The US ‘Discovers’ Scaled Armour
A hilarious US report published on Sunday claims that scales that prevent fish from the bites of rival fish may hold the key to the armour of the future. The ?groundbreaking’ study ?revealed’ that the lightweight, multi-layered design of its scales has helped the Polypterus senegalus survive for 96 million years, the team at the Massachusetts Institute of Technology reports.
The report appeared in the journal Nature Materials, the MIT team said they have unlocked the secret of how it works. Each scale is layered so it deflects the pressure of a crunching bite, they said.
Now, please allow me to interject - Us British folk are well aware of how scaled armour works…we had it over 4 centuries ago, not to mention the Greeks way, way back. The US didn’t have medieval times, yet somehow they believe they’ve gone and solved one of life’s great mysteries? Um, sorry chaps, but?someone else?got their first.
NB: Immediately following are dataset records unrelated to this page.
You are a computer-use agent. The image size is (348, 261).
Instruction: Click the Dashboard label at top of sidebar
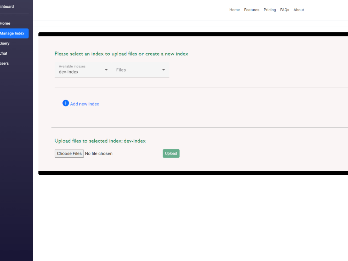pos(7,6)
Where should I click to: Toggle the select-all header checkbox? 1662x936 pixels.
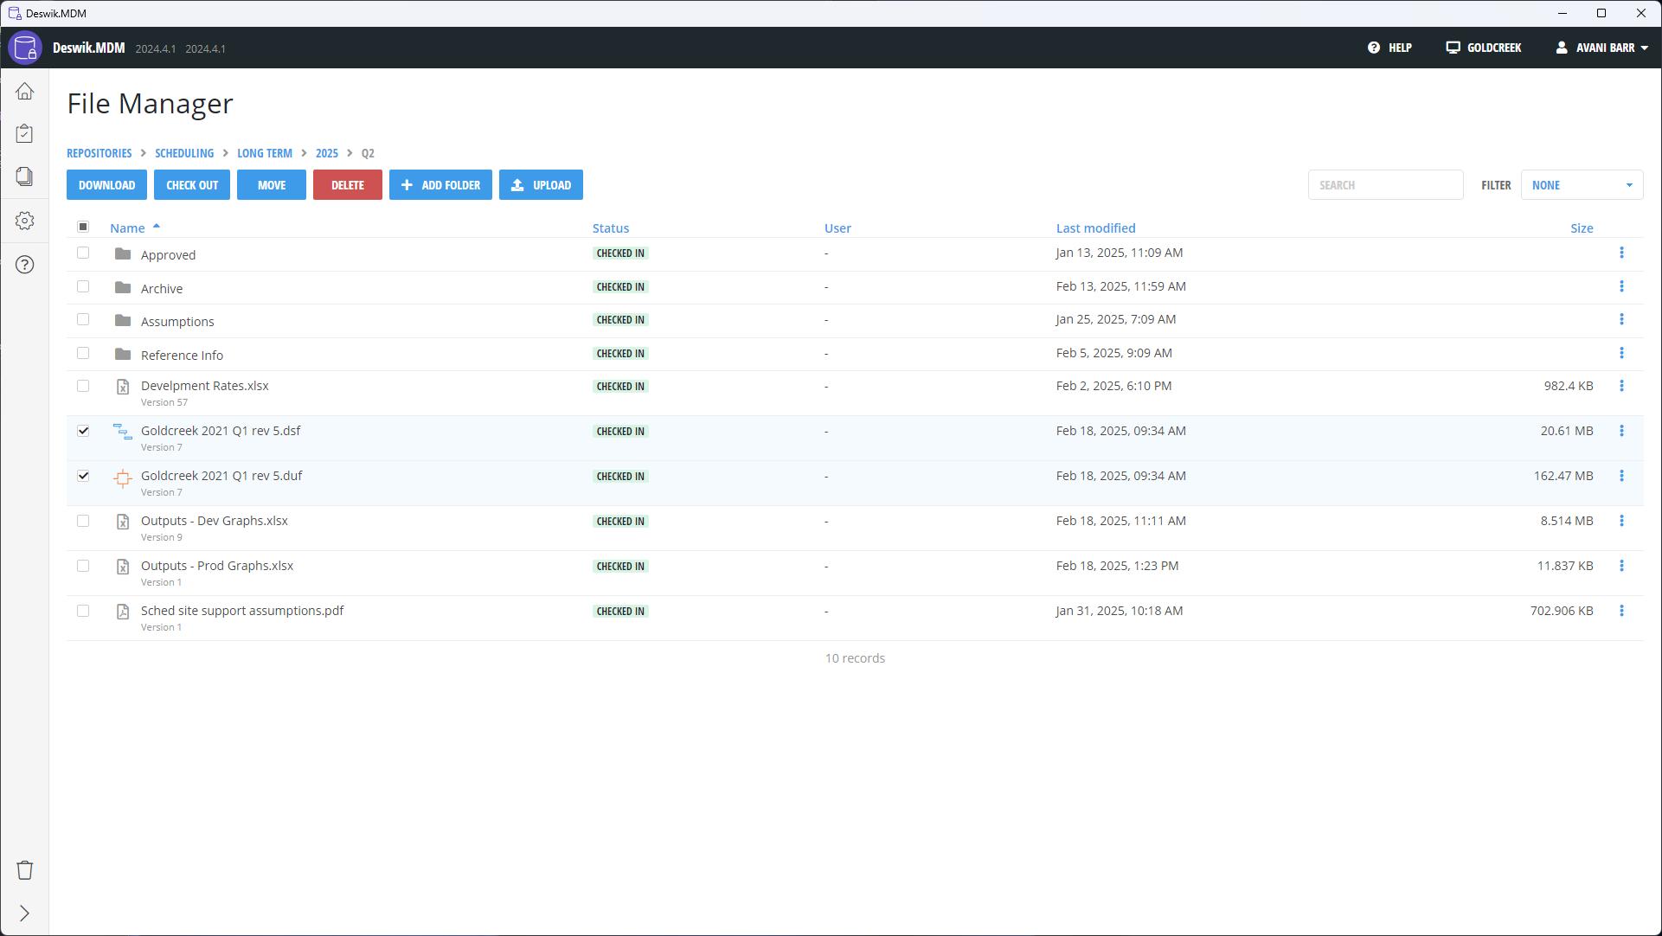(x=83, y=227)
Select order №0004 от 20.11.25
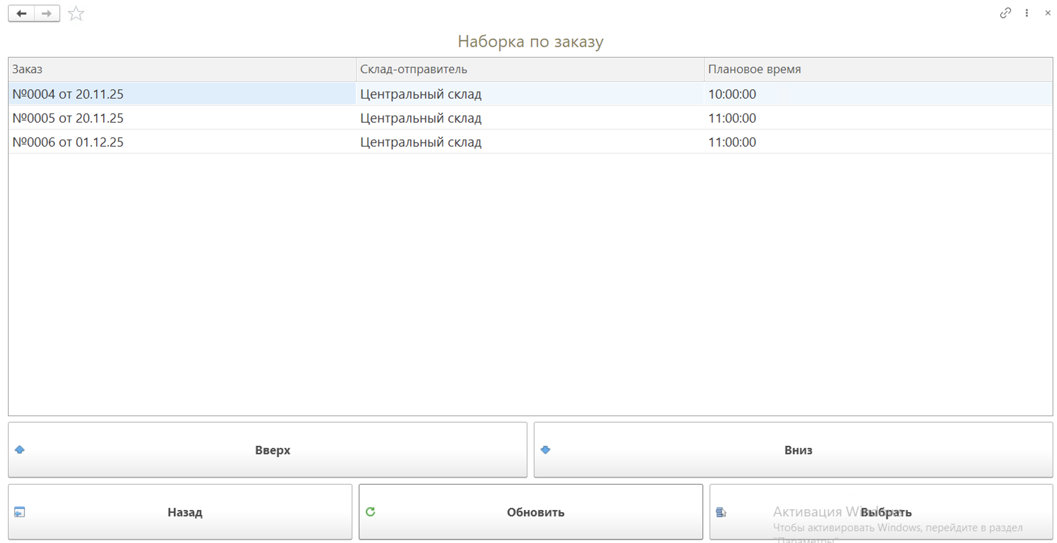 [68, 94]
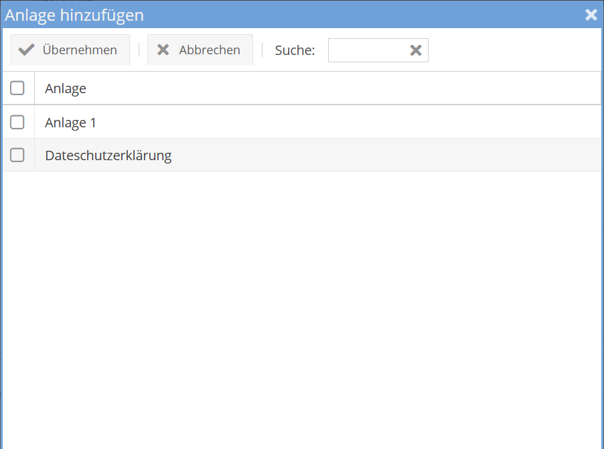Click the white X in the title bar
Viewport: 604px width, 449px height.
[591, 14]
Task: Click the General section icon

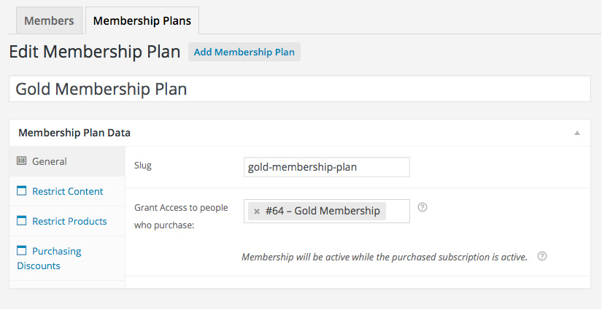Action: [21, 160]
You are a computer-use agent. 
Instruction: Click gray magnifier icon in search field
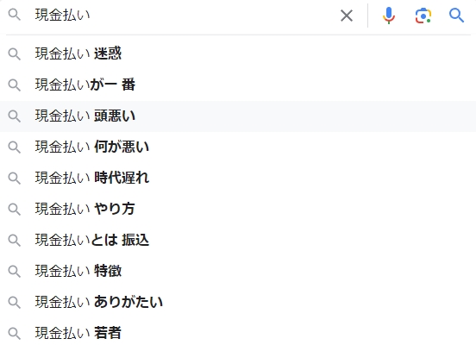pyautogui.click(x=15, y=15)
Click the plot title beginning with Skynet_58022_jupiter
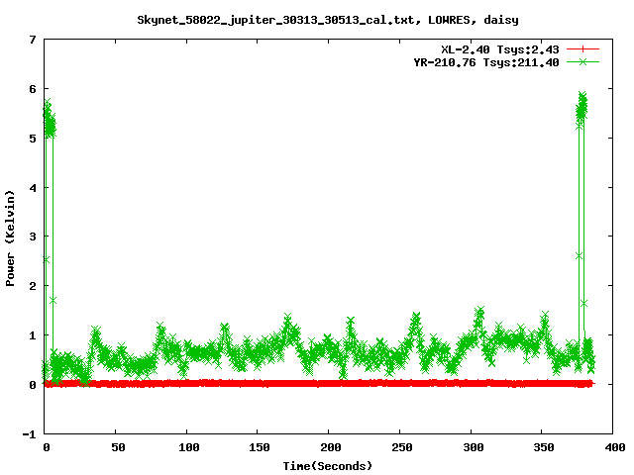The image size is (634, 475). click(328, 19)
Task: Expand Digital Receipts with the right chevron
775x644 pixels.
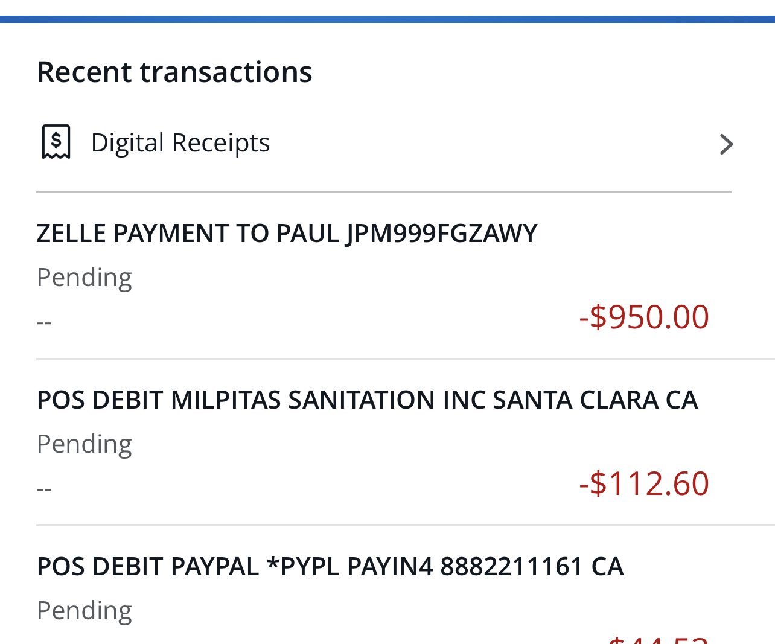Action: (726, 144)
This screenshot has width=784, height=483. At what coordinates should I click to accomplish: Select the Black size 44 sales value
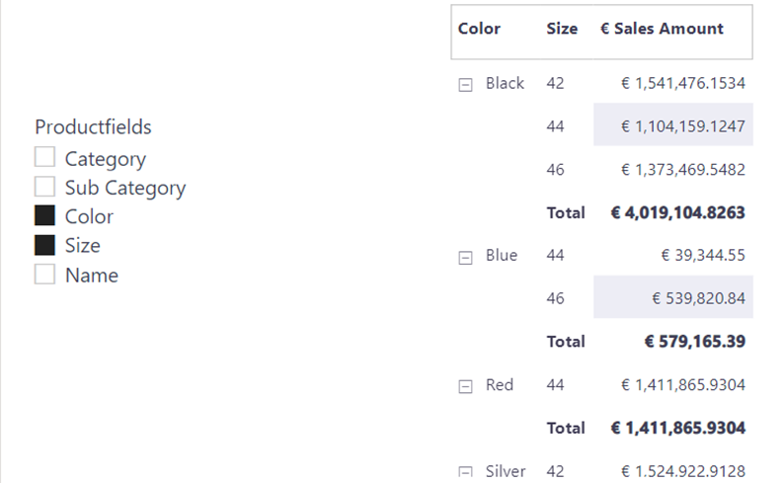click(x=682, y=125)
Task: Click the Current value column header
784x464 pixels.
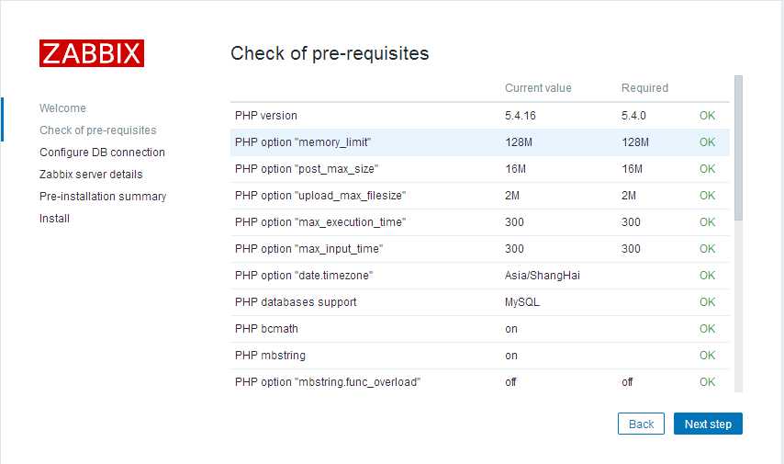Action: (538, 88)
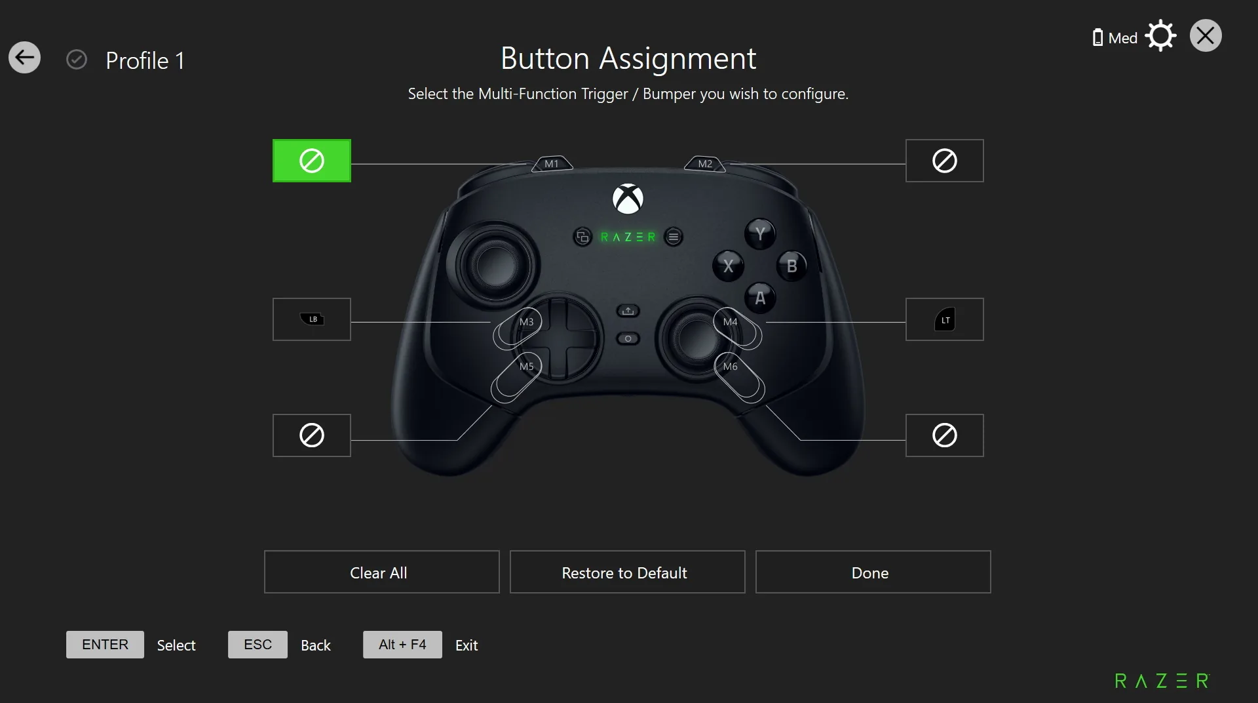Click the Med battery status indicator
Screen dimensions: 1258x703
tap(1115, 38)
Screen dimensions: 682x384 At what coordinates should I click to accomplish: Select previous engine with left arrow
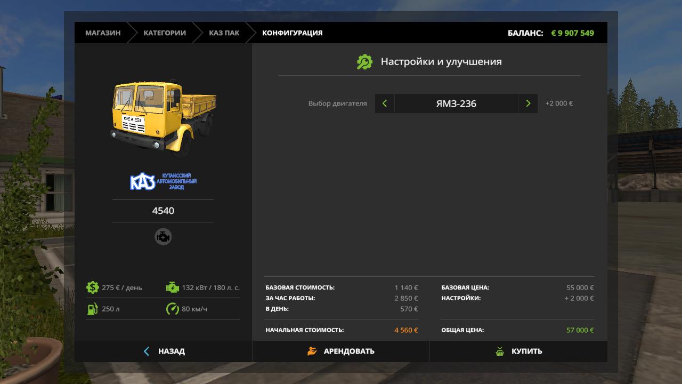[385, 103]
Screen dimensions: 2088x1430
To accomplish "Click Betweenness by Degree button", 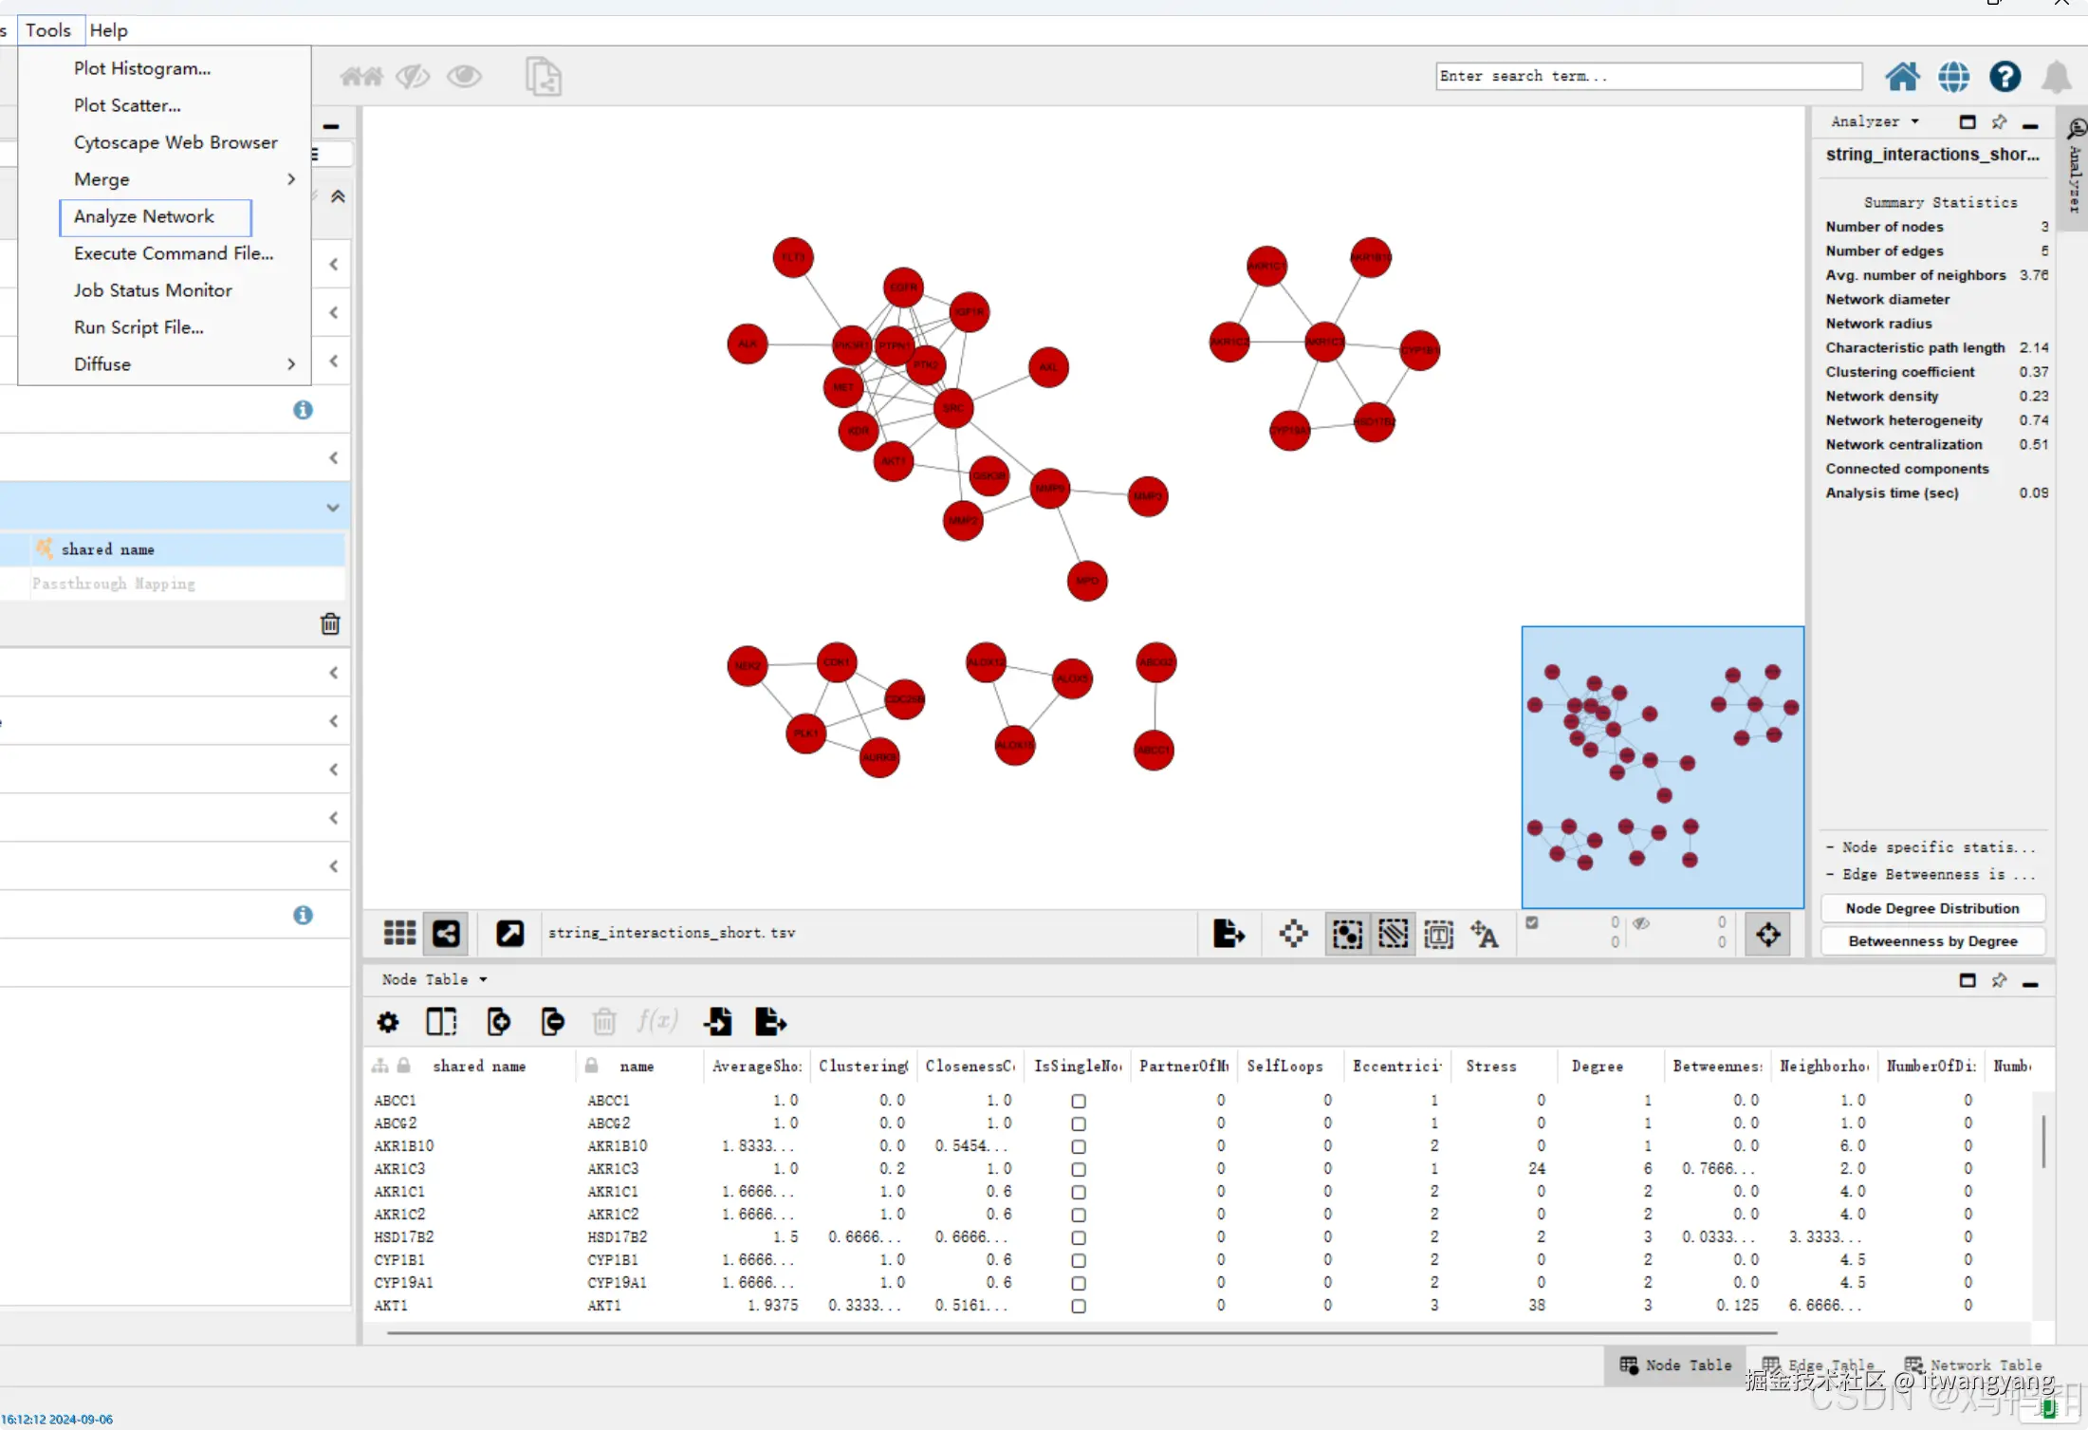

“Cracks do not travel far - the design forces cracks to run in a circle around the penetration site, rather than spreading through the entire scale and leading to catastrophic failure,” they said.
“Many of the design principles we describe - durable interfaces and energy-dissipating mechanisms, for instance - may be translatable to human armour systems,” MIT’s Christine Ortiz, who led the study, said in a statement.
With funding from the U.S. Army, Ortiz and colleagues carefully studied scales from P. senegalus, which lives at the bottom of freshwater, muddy shallows and estuaries in Africa.
What they should have done instead was rent out Monty Python and the Holy Grail. That would have saved them a whole load of work.
“The primary predators of P. senegalus are known to be its own species or its carnivorous vertebrate relatives, and biting takes place during territorial fighting and feeding,” Ortiz and colleagues wrote in their report.
It evolved the armour millions of years ago, when fearsome predators lurked. “In ancient times, many large invertebrate predators existed. For example, the carnivorous eurypterid was a giant arthropod that possessed biting mouth parts, grasping jaws, claws, spines and a spiked tail,” they wrote.